> WRITTEN PROBLEM: Reproduce each of the following items word for word.

> INPUT:
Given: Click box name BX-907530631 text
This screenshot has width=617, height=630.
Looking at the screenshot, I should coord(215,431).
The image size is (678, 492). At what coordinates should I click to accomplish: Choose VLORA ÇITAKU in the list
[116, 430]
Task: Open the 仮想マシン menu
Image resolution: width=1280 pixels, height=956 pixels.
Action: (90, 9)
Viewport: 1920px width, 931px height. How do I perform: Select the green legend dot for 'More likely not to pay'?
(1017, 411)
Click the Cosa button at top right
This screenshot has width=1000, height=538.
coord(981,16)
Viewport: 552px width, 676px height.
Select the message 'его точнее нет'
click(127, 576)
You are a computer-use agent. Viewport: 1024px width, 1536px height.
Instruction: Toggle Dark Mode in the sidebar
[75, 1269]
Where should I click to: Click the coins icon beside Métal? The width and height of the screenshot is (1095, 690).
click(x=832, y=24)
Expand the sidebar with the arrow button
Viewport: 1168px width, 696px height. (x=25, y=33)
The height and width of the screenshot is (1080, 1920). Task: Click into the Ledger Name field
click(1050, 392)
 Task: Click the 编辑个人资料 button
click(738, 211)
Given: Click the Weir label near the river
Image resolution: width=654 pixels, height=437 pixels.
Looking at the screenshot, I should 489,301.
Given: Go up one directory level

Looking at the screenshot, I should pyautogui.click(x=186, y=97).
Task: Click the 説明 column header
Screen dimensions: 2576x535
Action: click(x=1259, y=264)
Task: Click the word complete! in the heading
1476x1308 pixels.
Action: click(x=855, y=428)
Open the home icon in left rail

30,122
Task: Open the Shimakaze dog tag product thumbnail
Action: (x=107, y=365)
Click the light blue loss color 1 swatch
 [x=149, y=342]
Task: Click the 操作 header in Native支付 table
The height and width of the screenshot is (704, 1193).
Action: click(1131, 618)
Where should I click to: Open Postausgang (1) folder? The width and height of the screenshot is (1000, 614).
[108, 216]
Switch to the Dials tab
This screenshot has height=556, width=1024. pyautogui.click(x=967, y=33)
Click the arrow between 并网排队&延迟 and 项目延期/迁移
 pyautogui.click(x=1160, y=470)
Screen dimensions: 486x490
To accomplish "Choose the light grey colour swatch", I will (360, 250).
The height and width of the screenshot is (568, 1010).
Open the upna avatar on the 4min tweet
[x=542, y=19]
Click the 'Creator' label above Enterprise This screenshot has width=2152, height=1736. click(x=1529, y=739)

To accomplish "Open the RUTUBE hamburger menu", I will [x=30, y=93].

> COMPLETE RESPONSE:
Given: Click box name BX-907530631 text
This screenshot has width=617, height=630.
Looking at the screenshot, I should coord(215,431).
The image size is (678, 492). At what coordinates should I click to accomplish: Choose VLORA ÇITAKU in the list
[116, 430]
Task: Open the 仮想マシン menu
Image resolution: width=1280 pixels, height=956 pixels.
Action: (90, 9)
Viewport: 1920px width, 931px height. How do I perform: Select the green legend dot for 'More likely not to pay'?
(1017, 411)
Click the Cosa button at top right
This screenshot has width=1000, height=538.
coord(981,16)
Viewport: 552px width, 676px height.
Select the message 'его точнее нет'
click(127, 576)
You are a computer-use agent. Viewport: 1024px width, 1536px height.
Instruction: Toggle Dark Mode in the sidebar
[75, 1269]
Where should I click to: Click the coins icon beside Métal? The width and height of the screenshot is (1095, 690).
click(x=832, y=24)
Expand the sidebar with the arrow button
Viewport: 1168px width, 696px height. (x=25, y=33)
The height and width of the screenshot is (1080, 1920). Task: Click into the Ledger Name field
click(1050, 392)
 Task: Click the 编辑个人资料 button
click(738, 211)
Given: Click the Weir label near the river
Image resolution: width=654 pixels, height=437 pixels.
Looking at the screenshot, I should 489,301.
Given: Go up one directory level

Looking at the screenshot, I should pyautogui.click(x=186, y=97).
Task: Click the 説明 column header
Screen dimensions: 2576x535
Action: click(x=1259, y=264)
Task: Click the word complete! in the heading
1476x1308 pixels.
Action: click(x=855, y=428)
Open the home icon in left rail

30,122
Task: Open the Shimakaze dog tag product thumbnail
Action: (x=107, y=365)
Click the light blue loss color 1 swatch
 [x=149, y=342]
Task: Click the 操作 header in Native支付 table
The height and width of the screenshot is (704, 1193).
Action: click(1131, 618)
Where should I click to: Open Postausgang (1) folder? The width and height of the screenshot is (1000, 614).
[108, 216]
Switch to the Dials tab
This screenshot has height=556, width=1024. pyautogui.click(x=967, y=33)
Click the arrow between 并网排队&延迟 and 项目延期/迁移
 pyautogui.click(x=1160, y=470)
Screen dimensions: 486x490
To accomplish "Choose the light grey colour swatch", I will (360, 250).
The height and width of the screenshot is (568, 1010).
Open the upna avatar on the 4min tweet
[x=542, y=19]
Click the 'Creator' label above Enterprise This screenshot has width=2152, height=1736. click(x=1529, y=739)

To accomplish "Open the RUTUBE hamburger menu", I will [x=30, y=93].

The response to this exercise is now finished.